Task instructions: Below are some records. Set each one down exactly as it reads.

Records for this task:
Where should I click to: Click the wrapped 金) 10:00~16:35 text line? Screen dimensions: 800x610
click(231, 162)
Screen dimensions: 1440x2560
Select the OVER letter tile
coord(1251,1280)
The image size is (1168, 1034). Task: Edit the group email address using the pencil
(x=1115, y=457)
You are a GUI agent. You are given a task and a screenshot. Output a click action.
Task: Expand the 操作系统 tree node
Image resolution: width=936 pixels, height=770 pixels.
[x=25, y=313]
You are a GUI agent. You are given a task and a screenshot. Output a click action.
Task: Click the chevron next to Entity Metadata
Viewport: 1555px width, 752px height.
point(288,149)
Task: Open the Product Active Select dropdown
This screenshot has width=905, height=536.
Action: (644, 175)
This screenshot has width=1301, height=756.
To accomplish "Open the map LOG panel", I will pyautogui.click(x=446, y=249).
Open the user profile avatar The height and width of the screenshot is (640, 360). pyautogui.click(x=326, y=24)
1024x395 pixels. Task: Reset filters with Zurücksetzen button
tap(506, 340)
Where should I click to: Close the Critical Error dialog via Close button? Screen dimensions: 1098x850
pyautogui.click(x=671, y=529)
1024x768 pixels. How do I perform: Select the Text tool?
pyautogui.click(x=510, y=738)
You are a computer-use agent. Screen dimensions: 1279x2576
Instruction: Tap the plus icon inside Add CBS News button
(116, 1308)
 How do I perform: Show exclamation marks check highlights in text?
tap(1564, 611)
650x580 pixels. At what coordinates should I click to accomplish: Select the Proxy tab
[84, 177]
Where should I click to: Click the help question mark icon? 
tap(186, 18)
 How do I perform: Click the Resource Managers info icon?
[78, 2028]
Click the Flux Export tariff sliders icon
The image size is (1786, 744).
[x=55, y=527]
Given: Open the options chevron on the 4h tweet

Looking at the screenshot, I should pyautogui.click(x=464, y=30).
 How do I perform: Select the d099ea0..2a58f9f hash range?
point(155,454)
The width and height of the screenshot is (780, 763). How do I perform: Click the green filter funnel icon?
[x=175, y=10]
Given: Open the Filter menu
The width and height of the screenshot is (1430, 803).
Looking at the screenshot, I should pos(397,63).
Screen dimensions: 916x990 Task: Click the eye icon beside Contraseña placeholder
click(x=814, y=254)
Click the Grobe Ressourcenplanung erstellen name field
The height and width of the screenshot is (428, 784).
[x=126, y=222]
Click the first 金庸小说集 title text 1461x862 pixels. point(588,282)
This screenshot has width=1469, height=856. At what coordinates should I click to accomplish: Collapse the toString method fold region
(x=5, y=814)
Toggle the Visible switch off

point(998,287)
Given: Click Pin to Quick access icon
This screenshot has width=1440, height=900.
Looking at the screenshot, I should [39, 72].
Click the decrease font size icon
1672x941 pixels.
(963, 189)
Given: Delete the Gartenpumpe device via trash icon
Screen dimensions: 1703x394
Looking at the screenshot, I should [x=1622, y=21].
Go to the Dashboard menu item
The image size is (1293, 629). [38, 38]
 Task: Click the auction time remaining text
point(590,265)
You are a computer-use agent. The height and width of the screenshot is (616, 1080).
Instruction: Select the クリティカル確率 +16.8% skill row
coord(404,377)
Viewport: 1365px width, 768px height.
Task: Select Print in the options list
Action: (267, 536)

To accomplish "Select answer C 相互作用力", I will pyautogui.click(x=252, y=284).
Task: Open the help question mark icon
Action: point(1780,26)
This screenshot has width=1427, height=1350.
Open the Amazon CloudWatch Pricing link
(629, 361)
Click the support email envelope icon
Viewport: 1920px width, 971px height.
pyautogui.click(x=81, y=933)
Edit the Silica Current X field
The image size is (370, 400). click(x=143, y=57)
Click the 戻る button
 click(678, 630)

Task result:
Where should I click to: Click the wrapped 金) 10:00~16:35 text line? Screen dimensions: 800x610
click(231, 162)
Screen dimensions: 1440x2560
Select the OVER letter tile
coord(1251,1280)
The image size is (1168, 1034). Task: Edit the group email address using the pencil
(x=1115, y=457)
You are a GUI agent. You are given a task and a screenshot. Output a click action.
Task: Expand the 操作系统 tree node
Image resolution: width=936 pixels, height=770 pixels.
[x=25, y=313]
You are a GUI agent. You are given a task and a screenshot. Output a click action.
Task: Click the chevron next to Entity Metadata
Viewport: 1555px width, 752px height.
point(288,149)
Task: Open the Product Active Select dropdown
This screenshot has width=905, height=536.
Action: (644, 175)
This screenshot has width=1301, height=756.
To accomplish "Open the map LOG panel", I will pyautogui.click(x=446, y=249).
Open the user profile avatar The height and width of the screenshot is (640, 360). pyautogui.click(x=326, y=24)
1024x395 pixels. Task: Reset filters with Zurücksetzen button
tap(506, 340)
Where should I click to: Close the Critical Error dialog via Close button? Screen dimensions: 1098x850
pyautogui.click(x=671, y=529)
1024x768 pixels. How do I perform: Select the Text tool?
pyautogui.click(x=510, y=738)
You are a computer-use agent. Screen dimensions: 1279x2576
Instruction: Tap the plus icon inside Add CBS News button
(116, 1308)
 How do I perform: Show exclamation marks check highlights in text?
tap(1564, 611)
650x580 pixels. At what coordinates should I click to accomplish: Select the Proxy tab
[84, 177]
Where should I click to: Click the help question mark icon? 
tap(186, 18)
 How do I perform: Click the Resource Managers info icon?
[78, 2028]
Click the Flux Export tariff sliders icon
The image size is (1786, 744).
[x=55, y=527]
Given: Open the options chevron on the 4h tweet

Looking at the screenshot, I should pyautogui.click(x=464, y=30).
 How do I perform: Select the d099ea0..2a58f9f hash range?
point(155,454)
The width and height of the screenshot is (780, 763). How do I perform: Click the green filter funnel icon?
[x=175, y=10]
Given: Open the Filter menu
The width and height of the screenshot is (1430, 803).
Looking at the screenshot, I should pos(397,63).
Screen dimensions: 916x990 Task: Click the eye icon beside Contraseña placeholder
click(x=814, y=254)
Click the Grobe Ressourcenplanung erstellen name field
The height and width of the screenshot is (428, 784).
[x=126, y=222]
Click the first 金庸小说集 title text 1461x862 pixels. point(588,282)
This screenshot has width=1469, height=856. At what coordinates should I click to accomplish: Collapse the toString method fold region
(x=5, y=814)
Toggle the Visible switch off

point(998,287)
Given: Click Pin to Quick access icon
This screenshot has width=1440, height=900.
Looking at the screenshot, I should [39, 72].
Click the decrease font size icon
1672x941 pixels.
(963, 189)
Given: Delete the Gartenpumpe device via trash icon
Screen dimensions: 1703x394
Looking at the screenshot, I should [x=1622, y=21].
Go to the Dashboard menu item
The image size is (1293, 629). [38, 38]
 Task: Click the auction time remaining text
point(590,265)
You are a computer-use agent. The height and width of the screenshot is (616, 1080).
Instruction: Select the クリティカル確率 +16.8% skill row
coord(404,377)
Viewport: 1365px width, 768px height.
Task: Select Print in the options list
Action: (267, 536)

To accomplish "Select answer C 相互作用力", I will pyautogui.click(x=252, y=284).
Task: Open the help question mark icon
Action: point(1780,26)
This screenshot has width=1427, height=1350.
Open the Amazon CloudWatch Pricing link
(629, 361)
Click the support email envelope icon
Viewport: 1920px width, 971px height.
pyautogui.click(x=81, y=933)
Edit the Silica Current X field
The image size is (370, 400). click(x=143, y=57)
Click the 戻る button
 click(678, 630)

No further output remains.